Repeat the lines below exactly as written, please, from the line with "The image size is (1283, 516)." to the line with "Screen dimensions: 1024x437", both lines included, and no others.

Segment Open

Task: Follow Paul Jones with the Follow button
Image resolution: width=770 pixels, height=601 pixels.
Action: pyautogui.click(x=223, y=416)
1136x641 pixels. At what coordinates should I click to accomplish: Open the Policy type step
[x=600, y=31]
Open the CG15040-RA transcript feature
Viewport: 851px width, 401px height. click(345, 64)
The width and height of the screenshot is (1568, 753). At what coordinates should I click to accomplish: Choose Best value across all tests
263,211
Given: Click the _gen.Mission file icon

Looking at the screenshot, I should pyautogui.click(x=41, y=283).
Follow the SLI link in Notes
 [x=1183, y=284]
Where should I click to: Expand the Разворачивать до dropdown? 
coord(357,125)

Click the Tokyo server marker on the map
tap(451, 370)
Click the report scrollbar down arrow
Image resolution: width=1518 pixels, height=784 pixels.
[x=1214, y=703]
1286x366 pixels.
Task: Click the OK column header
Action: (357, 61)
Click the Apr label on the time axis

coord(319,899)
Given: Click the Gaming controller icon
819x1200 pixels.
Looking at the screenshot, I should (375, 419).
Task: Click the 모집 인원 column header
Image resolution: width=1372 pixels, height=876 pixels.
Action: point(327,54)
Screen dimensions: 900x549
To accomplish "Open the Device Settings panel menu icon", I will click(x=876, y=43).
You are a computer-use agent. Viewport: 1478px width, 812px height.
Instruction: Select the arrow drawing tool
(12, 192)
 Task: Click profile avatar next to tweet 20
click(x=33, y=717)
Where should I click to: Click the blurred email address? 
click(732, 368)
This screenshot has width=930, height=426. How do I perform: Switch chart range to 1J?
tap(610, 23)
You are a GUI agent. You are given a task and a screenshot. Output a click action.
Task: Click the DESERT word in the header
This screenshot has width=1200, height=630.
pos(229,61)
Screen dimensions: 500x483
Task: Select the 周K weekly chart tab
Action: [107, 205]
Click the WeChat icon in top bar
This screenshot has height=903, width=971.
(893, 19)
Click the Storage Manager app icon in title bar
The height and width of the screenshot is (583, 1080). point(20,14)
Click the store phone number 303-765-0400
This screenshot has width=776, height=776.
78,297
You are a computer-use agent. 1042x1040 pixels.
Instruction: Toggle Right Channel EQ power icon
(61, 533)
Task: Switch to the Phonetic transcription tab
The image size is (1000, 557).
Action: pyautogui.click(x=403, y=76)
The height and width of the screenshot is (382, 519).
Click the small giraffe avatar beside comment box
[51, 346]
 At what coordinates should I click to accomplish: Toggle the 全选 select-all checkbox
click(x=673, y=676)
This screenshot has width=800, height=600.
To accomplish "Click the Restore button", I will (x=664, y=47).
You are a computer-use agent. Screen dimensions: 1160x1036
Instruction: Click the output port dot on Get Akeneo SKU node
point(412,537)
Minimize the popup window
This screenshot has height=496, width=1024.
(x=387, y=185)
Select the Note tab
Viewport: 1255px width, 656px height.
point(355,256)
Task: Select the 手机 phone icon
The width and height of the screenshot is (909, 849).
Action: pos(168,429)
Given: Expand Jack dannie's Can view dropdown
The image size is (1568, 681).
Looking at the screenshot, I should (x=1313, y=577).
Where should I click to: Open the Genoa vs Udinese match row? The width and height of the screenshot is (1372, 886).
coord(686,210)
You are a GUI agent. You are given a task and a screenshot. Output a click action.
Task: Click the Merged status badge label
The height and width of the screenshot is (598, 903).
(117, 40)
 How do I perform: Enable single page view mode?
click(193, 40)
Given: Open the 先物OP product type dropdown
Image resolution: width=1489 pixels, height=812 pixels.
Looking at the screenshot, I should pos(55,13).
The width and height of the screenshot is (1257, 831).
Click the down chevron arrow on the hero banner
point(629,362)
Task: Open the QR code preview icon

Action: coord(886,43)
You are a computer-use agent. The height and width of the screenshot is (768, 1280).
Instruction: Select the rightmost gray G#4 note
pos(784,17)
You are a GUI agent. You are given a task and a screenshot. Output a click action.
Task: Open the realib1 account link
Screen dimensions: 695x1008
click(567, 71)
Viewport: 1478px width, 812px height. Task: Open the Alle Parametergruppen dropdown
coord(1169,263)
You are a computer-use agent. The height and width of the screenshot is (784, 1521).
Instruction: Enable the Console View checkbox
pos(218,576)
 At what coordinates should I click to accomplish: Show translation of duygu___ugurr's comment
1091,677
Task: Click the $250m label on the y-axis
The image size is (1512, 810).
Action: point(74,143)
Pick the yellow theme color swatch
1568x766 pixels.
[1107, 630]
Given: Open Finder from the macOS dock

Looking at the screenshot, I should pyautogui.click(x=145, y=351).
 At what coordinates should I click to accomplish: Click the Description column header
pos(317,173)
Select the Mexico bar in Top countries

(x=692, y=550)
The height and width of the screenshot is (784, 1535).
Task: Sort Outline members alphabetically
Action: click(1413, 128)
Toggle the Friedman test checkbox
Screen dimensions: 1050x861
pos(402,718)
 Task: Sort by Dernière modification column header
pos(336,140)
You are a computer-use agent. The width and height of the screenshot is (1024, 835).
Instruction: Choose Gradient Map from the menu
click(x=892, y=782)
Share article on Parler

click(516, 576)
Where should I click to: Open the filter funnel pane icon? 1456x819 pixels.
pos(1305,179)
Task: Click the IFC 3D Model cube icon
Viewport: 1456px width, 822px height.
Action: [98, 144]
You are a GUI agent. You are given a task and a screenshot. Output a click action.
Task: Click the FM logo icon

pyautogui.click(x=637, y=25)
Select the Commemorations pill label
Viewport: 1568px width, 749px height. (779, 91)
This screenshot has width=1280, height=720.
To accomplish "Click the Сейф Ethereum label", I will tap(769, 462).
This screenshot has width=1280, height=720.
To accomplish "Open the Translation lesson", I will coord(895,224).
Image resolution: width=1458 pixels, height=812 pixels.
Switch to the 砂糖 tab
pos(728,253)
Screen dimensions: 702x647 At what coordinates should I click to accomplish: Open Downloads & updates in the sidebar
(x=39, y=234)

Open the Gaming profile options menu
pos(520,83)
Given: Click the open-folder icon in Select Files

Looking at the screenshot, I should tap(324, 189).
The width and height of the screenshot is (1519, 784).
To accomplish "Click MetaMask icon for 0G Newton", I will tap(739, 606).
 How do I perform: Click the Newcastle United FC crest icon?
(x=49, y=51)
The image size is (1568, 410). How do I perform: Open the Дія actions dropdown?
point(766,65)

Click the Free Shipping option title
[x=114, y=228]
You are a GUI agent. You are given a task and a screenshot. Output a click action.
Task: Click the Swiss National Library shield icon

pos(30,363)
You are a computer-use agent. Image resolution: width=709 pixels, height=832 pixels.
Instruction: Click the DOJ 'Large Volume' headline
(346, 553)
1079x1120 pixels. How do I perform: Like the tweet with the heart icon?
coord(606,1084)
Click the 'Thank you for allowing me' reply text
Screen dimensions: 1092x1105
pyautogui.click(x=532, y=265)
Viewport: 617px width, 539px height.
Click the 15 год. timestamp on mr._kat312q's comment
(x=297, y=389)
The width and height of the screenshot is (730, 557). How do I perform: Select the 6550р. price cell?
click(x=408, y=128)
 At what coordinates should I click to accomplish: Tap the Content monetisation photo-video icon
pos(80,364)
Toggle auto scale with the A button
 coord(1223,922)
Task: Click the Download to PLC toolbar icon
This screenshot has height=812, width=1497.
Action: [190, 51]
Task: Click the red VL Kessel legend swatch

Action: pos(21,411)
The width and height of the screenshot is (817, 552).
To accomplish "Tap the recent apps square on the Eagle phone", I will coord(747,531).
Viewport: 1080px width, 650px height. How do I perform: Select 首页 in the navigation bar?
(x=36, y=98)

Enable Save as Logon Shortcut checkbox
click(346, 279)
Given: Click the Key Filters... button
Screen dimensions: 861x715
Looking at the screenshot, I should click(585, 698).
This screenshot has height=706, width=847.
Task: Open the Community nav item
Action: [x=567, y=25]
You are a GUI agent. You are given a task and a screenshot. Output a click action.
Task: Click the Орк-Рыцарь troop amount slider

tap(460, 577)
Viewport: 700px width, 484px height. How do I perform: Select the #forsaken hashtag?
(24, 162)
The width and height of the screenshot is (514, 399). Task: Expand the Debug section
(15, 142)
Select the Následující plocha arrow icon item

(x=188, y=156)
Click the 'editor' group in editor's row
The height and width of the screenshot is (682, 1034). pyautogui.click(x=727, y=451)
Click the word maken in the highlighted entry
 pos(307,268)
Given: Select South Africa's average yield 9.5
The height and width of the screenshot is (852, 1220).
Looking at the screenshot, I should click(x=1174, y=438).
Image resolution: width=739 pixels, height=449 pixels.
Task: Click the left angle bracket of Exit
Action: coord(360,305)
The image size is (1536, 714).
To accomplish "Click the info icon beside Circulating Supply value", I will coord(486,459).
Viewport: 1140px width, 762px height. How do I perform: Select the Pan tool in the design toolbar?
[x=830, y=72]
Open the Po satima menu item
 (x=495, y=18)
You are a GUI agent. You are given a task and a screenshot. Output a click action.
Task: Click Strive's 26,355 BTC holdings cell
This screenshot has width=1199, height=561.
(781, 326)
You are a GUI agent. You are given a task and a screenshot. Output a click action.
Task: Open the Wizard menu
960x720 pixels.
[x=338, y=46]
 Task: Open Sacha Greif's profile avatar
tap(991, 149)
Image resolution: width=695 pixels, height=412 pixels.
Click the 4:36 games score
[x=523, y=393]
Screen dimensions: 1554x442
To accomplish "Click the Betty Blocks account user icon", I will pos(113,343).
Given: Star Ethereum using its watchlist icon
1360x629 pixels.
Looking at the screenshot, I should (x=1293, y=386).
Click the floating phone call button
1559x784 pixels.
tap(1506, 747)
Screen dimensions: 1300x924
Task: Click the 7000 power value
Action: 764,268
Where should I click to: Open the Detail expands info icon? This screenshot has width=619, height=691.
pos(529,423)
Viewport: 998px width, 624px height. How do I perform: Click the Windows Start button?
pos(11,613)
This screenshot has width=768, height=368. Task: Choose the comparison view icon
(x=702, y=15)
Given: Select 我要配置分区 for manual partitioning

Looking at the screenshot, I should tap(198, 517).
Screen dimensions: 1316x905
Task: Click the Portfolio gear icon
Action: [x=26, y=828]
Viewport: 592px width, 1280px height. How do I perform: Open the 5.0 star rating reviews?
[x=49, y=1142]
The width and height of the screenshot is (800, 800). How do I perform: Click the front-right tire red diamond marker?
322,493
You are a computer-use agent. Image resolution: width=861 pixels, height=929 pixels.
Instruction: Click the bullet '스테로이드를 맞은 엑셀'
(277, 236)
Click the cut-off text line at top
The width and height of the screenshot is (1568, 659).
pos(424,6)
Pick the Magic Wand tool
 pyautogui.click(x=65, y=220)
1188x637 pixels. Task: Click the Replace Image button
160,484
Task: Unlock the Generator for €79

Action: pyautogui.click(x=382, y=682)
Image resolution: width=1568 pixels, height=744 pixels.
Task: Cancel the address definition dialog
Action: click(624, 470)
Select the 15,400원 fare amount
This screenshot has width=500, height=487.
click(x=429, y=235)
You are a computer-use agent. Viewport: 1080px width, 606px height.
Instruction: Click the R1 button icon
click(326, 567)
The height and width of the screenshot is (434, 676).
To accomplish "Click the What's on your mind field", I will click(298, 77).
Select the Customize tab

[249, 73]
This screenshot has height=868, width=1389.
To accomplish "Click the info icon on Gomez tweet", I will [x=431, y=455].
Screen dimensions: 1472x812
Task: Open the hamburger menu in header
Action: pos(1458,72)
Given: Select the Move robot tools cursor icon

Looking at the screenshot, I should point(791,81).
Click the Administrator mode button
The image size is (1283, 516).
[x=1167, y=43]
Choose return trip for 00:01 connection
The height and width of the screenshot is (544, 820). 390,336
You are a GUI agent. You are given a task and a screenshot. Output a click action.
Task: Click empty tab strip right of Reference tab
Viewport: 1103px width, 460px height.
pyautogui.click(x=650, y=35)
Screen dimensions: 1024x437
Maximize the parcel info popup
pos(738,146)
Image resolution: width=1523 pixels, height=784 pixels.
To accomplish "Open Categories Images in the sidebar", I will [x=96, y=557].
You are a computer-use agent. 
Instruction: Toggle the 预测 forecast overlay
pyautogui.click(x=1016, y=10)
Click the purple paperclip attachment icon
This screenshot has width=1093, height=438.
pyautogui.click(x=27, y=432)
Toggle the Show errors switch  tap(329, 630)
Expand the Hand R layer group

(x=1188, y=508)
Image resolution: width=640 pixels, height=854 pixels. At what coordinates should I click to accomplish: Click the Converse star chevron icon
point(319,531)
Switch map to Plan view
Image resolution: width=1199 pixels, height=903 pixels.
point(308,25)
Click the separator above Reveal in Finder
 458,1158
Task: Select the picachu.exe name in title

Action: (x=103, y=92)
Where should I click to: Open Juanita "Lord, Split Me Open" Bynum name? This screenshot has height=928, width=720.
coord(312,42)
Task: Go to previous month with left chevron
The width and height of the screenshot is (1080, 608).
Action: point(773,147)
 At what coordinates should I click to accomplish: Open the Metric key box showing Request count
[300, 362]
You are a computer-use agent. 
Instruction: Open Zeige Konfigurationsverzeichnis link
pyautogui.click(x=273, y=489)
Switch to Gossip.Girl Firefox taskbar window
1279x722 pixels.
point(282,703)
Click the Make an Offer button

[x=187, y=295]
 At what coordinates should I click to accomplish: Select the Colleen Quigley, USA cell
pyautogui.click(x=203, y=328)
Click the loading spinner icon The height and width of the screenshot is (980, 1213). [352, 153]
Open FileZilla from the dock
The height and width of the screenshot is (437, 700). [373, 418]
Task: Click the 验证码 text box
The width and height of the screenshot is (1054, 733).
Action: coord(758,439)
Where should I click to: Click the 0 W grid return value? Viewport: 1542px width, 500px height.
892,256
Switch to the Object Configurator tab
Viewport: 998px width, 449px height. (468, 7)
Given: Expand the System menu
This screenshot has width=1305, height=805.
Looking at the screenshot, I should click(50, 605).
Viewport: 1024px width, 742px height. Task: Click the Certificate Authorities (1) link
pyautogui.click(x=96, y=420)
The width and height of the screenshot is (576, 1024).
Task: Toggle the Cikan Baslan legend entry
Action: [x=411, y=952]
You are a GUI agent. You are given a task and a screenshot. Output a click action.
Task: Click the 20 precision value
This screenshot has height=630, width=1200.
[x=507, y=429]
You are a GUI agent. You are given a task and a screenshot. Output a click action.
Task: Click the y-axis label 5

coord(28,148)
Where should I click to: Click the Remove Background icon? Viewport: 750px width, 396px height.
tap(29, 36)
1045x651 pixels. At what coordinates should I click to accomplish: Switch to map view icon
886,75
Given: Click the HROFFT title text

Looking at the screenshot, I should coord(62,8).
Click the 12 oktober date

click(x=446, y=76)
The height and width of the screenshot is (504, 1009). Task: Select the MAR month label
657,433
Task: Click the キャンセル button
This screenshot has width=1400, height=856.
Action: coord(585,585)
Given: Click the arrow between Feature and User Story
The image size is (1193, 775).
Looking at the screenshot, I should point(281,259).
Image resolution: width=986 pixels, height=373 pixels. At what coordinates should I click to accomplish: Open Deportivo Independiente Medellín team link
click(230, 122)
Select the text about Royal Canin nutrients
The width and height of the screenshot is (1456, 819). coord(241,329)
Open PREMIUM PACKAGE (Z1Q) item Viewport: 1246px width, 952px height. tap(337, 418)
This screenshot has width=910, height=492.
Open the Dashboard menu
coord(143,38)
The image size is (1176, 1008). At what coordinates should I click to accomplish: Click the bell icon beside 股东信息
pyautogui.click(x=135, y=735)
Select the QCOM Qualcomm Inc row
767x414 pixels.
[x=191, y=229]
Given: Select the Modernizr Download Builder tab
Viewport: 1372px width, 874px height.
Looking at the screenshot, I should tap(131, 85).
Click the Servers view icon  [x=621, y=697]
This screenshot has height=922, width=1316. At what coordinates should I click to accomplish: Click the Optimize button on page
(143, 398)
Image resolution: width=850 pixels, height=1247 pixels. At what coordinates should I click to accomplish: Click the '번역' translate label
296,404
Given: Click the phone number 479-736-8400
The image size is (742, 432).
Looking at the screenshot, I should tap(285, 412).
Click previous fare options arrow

Segment Closed

[Solution]:
The image size is (1283, 516).
[x=1167, y=43]
Choose return trip for 00:01 connection
The height and width of the screenshot is (544, 820). 390,336
You are a GUI agent. You are given a task and a screenshot. Output a click action.
Task: Click empty tab strip right of Reference tab
Viewport: 1103px width, 460px height.
pyautogui.click(x=650, y=35)
Screen dimensions: 1024x437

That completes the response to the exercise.